Brendon Thomas Chickens Out

by The Deep Water Breaks

The October 2011 issue of Surfer is titled FEAR. The word is superimposed over a speck of a human trying to glide across the surface of a wallowing tube. The guts of this ‘zine will inevitably be stories of monster waves and rocky breaks, but the first article tackles the often uneasy to mention possibility of facing your fear: chickening out.

In his editorial, The Fear Compass, Brendon Thomas doesn’t rehash a story of his own own heart-stopping drop off the face of a skyscraper-sized wave, but rather with an “admittedly modest day” at Mavericks. One where he admits to being “a lowly cubicle dweller…not an athlete.”

In a nutshell, Thomas gets a text one Christmas morning while on a drive to San Francisco. It’s from Grant Baker, and he wants to go surfing. Thomas realizes that surfing with Grant Baker isn’t surfing. It’s suicide. There’s a swell coming in at Maverick’s and Baker wants him to be in on it.

               Half-Moon Bay from Above

From there we get the rarely written perspective of a surfer who gets butterflies in his stomach, looks into the tempest sea, and decides that he’d rather drive home.

What I like about this article—and what I think makes it possibly one of my favorite pieces that I’ve read in this publication—is how Thomas juxtaposes the pristine conditions of a sunny, peaceful day in Half-Moon Bay with the imminent ferocity of the swell. If you’ve never been there, by the way, this is the location’s natural state.

                 During the Maverick’s Surf Competition

This Summer I spent four days visiting a writer friend of mine who lives in Moss Beach. I had brought another friend with me. She was from Mobile Alabama, a place where a beach is a place to float around on paddleboats. Her only experience of the Pacific Ocean had been a couple flat days in San Diego and some beach-breaks in my hometown, Ventura. So one evening I took her down to a seal sanctuary in Half-Moon Bay that stands out as a crooked point. It was a full moon, accentuating the jagged crisscrossing of waves coming together at inflection points from the northeast and the southeast. They weren’t big. Just a few feet high, and the sky and the view from the beach was incredible, but from that little point, as with most any in that alcove of the Pacific, we felt the immensity of the whole ocean. I had tried to explain to her all Summer what it feels like to drop into the surface of a wave, even one just a fraction taller than you, and how it’s not just that ripple of water you’re on, but the pulse of the whole sea beneath it. Sitting on that bench on that beach, she said, “I get it.”

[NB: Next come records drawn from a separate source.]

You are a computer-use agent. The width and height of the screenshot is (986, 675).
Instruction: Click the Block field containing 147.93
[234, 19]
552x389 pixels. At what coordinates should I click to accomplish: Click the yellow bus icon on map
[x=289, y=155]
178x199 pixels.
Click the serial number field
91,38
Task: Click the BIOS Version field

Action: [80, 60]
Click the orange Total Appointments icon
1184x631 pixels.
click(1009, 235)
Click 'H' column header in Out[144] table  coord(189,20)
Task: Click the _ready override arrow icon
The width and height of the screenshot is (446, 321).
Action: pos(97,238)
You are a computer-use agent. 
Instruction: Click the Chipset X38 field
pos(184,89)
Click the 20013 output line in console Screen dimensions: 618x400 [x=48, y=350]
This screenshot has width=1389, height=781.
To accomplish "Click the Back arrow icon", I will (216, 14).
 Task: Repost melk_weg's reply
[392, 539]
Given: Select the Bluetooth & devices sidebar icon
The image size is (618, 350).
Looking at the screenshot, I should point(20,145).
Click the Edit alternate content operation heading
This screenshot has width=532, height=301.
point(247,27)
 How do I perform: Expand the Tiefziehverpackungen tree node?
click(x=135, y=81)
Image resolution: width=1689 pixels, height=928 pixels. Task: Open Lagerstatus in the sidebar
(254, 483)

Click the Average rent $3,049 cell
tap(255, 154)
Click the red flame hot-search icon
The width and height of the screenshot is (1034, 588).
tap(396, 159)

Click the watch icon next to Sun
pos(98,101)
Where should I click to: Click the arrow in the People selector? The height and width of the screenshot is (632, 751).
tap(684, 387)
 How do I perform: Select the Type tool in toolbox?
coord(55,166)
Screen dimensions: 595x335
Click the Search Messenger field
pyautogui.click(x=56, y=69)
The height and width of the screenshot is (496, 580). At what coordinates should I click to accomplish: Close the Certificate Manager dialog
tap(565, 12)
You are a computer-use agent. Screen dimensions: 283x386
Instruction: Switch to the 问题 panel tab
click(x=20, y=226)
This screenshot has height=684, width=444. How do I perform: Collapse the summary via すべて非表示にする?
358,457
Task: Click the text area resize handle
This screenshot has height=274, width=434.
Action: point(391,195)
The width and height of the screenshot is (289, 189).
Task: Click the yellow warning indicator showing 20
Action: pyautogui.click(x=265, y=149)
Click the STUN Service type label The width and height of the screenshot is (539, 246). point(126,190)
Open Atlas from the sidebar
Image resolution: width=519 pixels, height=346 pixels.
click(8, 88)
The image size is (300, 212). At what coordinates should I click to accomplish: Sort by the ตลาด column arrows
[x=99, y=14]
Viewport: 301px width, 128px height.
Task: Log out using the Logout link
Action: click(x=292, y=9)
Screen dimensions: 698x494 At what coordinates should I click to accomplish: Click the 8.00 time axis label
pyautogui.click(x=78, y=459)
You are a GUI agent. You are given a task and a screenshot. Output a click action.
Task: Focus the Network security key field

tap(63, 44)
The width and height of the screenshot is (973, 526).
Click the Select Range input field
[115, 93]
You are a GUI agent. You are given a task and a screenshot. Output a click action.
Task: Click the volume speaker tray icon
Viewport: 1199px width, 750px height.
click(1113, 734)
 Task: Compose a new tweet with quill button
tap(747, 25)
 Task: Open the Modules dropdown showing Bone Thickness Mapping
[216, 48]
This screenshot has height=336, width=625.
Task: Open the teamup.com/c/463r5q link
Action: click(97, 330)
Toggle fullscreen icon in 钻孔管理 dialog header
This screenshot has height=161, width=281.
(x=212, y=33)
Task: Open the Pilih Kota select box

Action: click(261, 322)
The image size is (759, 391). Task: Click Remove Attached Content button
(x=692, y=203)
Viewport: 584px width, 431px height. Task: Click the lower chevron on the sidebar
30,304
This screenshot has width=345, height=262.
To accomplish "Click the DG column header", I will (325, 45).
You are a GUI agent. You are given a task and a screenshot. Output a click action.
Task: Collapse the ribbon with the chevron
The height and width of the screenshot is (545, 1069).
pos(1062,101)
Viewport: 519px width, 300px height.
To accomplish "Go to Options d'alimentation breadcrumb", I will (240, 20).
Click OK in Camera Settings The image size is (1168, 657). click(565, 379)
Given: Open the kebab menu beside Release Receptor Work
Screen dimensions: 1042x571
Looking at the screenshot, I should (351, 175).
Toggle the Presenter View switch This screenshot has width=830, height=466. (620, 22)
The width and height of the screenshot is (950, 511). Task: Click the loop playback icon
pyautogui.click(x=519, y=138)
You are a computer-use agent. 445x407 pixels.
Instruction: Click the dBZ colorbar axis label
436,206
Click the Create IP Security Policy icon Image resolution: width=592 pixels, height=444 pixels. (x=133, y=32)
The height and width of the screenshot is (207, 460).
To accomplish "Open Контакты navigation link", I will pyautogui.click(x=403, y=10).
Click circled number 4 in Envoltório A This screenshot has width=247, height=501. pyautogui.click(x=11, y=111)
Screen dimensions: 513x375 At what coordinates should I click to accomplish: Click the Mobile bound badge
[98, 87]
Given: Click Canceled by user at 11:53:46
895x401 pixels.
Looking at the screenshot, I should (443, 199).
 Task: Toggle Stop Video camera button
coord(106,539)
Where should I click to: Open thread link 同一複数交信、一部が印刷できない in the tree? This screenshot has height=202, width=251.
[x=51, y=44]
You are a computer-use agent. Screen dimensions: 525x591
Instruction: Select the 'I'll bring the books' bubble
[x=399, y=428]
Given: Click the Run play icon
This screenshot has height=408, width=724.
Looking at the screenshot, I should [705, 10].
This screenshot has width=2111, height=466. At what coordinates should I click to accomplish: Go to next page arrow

So there stands Brendon Thomas, at the much more imposing Maverick’s, feeling its “icy chill.” Until he stood there he was ready to paddle out, to face his fear and maybe die in the process. When Grant arrives and coaxes everyone but Thomas to get in the water, Thomas speculates why they would do it:

“To me, it seemed more out of valor than volition, something I understood only because somewhere deep inside me I felt my pride trying to eek out a possibly ill-fated win over common sense.”

As a surfer who’s never paddled out for a double-overhead wave, I found comfort in someone like Thomas having just enough common sense to chicken out. I’m tired of tales of overcoming fear. I want to thank Brendon Thomas for embracing his sanity.